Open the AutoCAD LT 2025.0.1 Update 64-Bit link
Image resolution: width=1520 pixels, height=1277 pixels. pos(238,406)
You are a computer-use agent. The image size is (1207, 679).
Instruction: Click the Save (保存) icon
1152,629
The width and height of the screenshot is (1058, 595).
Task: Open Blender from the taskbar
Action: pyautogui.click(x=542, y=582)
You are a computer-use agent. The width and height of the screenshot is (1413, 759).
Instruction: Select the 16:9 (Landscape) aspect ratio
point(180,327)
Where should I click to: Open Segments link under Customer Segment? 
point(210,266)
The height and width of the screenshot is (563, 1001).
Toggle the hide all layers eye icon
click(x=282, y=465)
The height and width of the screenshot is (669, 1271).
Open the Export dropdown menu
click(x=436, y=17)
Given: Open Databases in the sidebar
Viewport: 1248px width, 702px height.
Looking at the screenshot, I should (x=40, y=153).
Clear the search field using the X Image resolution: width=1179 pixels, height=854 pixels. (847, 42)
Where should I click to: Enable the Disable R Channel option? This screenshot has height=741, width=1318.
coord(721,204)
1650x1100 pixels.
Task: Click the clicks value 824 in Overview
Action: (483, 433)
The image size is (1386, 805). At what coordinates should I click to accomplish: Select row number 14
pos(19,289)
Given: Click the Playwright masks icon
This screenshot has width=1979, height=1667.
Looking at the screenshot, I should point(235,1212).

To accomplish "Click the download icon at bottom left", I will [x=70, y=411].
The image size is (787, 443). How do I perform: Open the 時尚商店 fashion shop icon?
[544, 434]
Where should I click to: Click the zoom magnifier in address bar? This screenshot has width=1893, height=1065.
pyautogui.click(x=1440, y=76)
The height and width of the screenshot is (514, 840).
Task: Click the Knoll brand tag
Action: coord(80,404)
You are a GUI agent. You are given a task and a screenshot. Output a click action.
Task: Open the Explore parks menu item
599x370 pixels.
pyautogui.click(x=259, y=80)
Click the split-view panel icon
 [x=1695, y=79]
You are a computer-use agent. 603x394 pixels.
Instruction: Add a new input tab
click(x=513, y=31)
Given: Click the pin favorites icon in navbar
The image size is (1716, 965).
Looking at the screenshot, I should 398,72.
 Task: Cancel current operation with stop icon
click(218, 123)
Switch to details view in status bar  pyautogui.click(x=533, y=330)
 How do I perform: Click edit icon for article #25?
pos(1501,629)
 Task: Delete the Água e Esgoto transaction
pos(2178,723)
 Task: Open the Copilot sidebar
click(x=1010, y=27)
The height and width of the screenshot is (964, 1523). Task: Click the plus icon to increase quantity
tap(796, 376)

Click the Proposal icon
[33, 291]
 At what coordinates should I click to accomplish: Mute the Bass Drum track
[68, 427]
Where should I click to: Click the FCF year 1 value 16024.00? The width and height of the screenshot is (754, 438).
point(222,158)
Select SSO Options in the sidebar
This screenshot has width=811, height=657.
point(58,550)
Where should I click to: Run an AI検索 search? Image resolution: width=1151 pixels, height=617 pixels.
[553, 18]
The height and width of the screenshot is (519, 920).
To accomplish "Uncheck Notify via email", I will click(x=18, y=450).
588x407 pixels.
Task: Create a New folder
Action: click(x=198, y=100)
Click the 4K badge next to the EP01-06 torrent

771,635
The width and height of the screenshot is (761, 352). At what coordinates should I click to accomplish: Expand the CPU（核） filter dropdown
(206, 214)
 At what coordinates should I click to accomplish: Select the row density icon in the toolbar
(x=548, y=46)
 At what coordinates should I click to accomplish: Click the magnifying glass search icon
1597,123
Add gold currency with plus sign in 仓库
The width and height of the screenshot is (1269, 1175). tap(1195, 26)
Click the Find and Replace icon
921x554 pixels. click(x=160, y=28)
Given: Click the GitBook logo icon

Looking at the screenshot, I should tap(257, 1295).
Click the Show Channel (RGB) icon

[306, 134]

● ● ● ●

# [WHAT TO DO]
Print the entire listing above once more, with nothing changed.

# [TASK RESULT]
Open the AutoCAD LT 2025.0.1 Update 64-Bit link
Image resolution: width=1520 pixels, height=1277 pixels. pos(238,406)
You are a computer-use agent. The image size is (1207, 679).
Instruction: Click the Save (保存) icon
1152,629
The width and height of the screenshot is (1058, 595).
Task: Open Blender from the taskbar
Action: pyautogui.click(x=542, y=582)
You are a computer-use agent. The width and height of the screenshot is (1413, 759).
Instruction: Select the 16:9 (Landscape) aspect ratio
point(180,327)
Where should I click to: Open Segments link under Customer Segment? 
point(210,266)
The height and width of the screenshot is (563, 1001).
Toggle the hide all layers eye icon
click(x=282, y=465)
The height and width of the screenshot is (669, 1271).
Open the Export dropdown menu
click(x=436, y=17)
Given: Open Databases in the sidebar
Viewport: 1248px width, 702px height.
Looking at the screenshot, I should (x=40, y=153).
Clear the search field using the X Image resolution: width=1179 pixels, height=854 pixels. (847, 42)
Where should I click to: Enable the Disable R Channel option? This screenshot has height=741, width=1318.
coord(721,204)
1650x1100 pixels.
Task: Click the clicks value 824 in Overview
Action: (483, 433)
The image size is (1386, 805). At what coordinates should I click to accomplish: Select row number 14
pos(19,289)
Given: Click the Playwright masks icon
This screenshot has width=1979, height=1667.
Looking at the screenshot, I should point(235,1212).

To accomplish "Click the download icon at bottom left", I will [x=70, y=411].
The image size is (787, 443). How do I perform: Open the 時尚商店 fashion shop icon?
[544, 434]
Where should I click to: Click the zoom magnifier in address bar? This screenshot has width=1893, height=1065.
pyautogui.click(x=1440, y=76)
The height and width of the screenshot is (514, 840).
Task: Click the Knoll brand tag
Action: coord(80,404)
You are a GUI agent. You are given a task and a screenshot. Output a click action.
Task: Open the Explore parks menu item
599x370 pixels.
pyautogui.click(x=259, y=80)
Click the split-view panel icon
 [x=1695, y=79]
You are a computer-use agent. 603x394 pixels.
Instruction: Add a new input tab
click(x=513, y=31)
Given: Click the pin favorites icon in navbar
The image size is (1716, 965).
Looking at the screenshot, I should 398,72.
 Task: Cancel current operation with stop icon
click(218, 123)
Switch to details view in status bar  pyautogui.click(x=533, y=330)
 How do I perform: Click edit icon for article #25?
pos(1501,629)
 Task: Delete the Água e Esgoto transaction
pos(2178,723)
 Task: Open the Copilot sidebar
click(x=1010, y=27)
The height and width of the screenshot is (964, 1523). Task: Click the plus icon to increase quantity
tap(796, 376)

Click the Proposal icon
[33, 291]
 At what coordinates should I click to accomplish: Mute the Bass Drum track
[68, 427]
Where should I click to: Click the FCF year 1 value 16024.00? The width and height of the screenshot is (754, 438).
point(222,158)
Select SSO Options in the sidebar
This screenshot has width=811, height=657.
point(58,550)
Where should I click to: Run an AI検索 search? Image resolution: width=1151 pixels, height=617 pixels.
[553, 18]
The height and width of the screenshot is (519, 920).
To accomplish "Uncheck Notify via email", I will click(x=18, y=450).
588x407 pixels.
Task: Create a New folder
Action: click(x=198, y=100)
Click the 4K badge next to the EP01-06 torrent

771,635
The width and height of the screenshot is (761, 352). At what coordinates should I click to accomplish: Expand the CPU（核） filter dropdown
(206, 214)
 At what coordinates should I click to accomplish: Select the row density icon in the toolbar
(x=548, y=46)
 At what coordinates should I click to accomplish: Click the magnifying glass search icon
1597,123
Add gold currency with plus sign in 仓库
The width and height of the screenshot is (1269, 1175). tap(1195, 26)
Click the Find and Replace icon
921x554 pixels. click(x=160, y=28)
Given: Click the GitBook logo icon

Looking at the screenshot, I should tap(257, 1295).
Click the Show Channel (RGB) icon

[306, 134]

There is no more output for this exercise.